The same company that reported glitches with software updates in contested polling locations in Georgia is also behind the software glitch that seemingly reversed 5,500 votes in a county in Michigan.
Dominion Voting Systems, which claims to work with 1300 voting jurisdictions including nine of the 20 largest counties in the nation, produced the software used in Michigan that erroneously gave Democratic candidate Joe Biden a 3,000 vote advantage in Antrim County. After the glitch was fixed, it was discovered that President Donald Trump actually won the county by around 2,500 votes. According to WLNS:
An entire Michigan county has flipped back to it’s [sic] historically republican roots after a manual recount of votes. Officials with Antrim County posted updated results showing President Trump won the county with 9,783 votes making up 56.46% of ballots cast. Joe Biden earned 7,289 votes or 42.07%. The county initially “went blue” and showed a win for Biden before the error was discovered.

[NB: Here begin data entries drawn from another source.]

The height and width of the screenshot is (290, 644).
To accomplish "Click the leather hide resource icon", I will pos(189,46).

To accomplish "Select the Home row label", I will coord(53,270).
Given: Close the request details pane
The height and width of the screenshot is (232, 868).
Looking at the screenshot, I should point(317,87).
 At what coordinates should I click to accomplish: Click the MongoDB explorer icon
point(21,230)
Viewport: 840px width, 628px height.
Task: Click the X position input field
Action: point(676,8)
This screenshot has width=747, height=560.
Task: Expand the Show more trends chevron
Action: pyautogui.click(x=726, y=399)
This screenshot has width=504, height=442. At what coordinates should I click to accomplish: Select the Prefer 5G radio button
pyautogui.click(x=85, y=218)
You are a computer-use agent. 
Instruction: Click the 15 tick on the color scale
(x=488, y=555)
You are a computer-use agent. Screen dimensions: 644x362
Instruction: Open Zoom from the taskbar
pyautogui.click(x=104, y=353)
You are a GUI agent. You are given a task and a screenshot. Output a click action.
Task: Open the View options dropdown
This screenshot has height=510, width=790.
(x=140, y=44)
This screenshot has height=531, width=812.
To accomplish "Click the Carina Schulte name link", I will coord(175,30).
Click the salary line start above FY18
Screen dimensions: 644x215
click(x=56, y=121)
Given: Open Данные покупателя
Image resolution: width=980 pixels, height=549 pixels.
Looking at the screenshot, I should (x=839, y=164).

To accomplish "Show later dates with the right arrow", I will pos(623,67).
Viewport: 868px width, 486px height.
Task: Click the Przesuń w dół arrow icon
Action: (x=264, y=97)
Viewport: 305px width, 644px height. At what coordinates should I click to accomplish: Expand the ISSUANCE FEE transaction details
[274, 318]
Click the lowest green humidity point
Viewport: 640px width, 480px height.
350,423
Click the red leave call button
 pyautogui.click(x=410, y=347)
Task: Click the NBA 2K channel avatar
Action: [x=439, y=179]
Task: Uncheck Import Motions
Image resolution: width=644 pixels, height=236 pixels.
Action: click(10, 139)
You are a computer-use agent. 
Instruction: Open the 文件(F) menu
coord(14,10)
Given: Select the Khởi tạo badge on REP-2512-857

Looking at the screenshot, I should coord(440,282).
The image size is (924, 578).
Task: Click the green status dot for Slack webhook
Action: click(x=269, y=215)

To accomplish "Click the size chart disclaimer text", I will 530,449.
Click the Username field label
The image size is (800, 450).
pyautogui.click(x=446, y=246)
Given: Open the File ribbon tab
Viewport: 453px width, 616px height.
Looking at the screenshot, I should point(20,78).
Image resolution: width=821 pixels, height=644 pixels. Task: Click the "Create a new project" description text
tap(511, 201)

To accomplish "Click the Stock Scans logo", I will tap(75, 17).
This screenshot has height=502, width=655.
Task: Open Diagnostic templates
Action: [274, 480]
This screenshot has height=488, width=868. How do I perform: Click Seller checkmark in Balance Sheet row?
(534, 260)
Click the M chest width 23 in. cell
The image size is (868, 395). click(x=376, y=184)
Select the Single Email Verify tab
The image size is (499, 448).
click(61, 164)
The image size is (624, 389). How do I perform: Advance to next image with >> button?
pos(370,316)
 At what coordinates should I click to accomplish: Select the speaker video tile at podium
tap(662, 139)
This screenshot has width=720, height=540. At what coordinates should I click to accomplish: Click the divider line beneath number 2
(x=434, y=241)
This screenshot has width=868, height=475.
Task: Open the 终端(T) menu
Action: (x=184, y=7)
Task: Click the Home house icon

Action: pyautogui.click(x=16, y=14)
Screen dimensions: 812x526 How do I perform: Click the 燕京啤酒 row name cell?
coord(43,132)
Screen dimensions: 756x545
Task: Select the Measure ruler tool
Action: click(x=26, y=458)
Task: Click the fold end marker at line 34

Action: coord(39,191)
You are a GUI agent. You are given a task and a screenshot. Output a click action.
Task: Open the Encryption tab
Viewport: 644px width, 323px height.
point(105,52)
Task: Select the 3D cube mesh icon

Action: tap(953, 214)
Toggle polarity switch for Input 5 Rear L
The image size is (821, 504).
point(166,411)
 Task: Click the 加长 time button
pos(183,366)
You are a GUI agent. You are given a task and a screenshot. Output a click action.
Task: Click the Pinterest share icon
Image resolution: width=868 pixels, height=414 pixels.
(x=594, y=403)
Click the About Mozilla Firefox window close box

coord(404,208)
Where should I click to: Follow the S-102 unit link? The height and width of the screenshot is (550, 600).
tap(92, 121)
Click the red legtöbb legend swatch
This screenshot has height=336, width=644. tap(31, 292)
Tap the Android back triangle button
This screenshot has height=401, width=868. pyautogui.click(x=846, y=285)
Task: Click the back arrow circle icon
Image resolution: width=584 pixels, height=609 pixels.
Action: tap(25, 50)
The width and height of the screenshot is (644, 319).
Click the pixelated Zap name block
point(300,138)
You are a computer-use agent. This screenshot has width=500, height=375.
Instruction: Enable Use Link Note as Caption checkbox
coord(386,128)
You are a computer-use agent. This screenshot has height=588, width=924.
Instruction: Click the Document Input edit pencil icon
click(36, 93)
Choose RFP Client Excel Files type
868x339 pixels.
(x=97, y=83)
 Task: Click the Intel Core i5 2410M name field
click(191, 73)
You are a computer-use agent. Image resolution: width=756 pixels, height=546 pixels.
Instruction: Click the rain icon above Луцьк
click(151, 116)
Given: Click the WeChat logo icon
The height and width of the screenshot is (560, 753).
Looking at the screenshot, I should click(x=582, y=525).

Antrim County officials have blamed the county’s election software saying totals counted did not match tabulator tapes. 6 News has learned the “Dominion Voting System” is used Antrim County. That system is also used in 64 other counties across the state including, Ingham, Jackson, and Shiawassee, locally.
This wasn’t the only known error attributed to software provided by Dominion Voting Systems. In hotly contested Georgia, two counties had to extend their voting deadlines to accommodate for delays produced by a last-minute software update. This was called “unprecedented” by local election officials. According to POLITICO:
Voters were unable to cast machine ballots for a couple of hours in Morgan and Spalding counties after the electronic devices crashed, state officials said. In response to the delays, Superior Court Judge W. Fletcher Sams extended voting until 11 p.m. The counties use voting machines made by Dominion Voting Systems and electronic poll books — used to sign in voters — made by KnowInk.
The companies “uploaded something last night, which is not normal, and it caused a glitch,” said Marcia Ridley, elections supervisor at Spalding County Board of Election. That glitch prevented poll workers from using the pollbooks to program smart cards that the voters insert into the voting machines.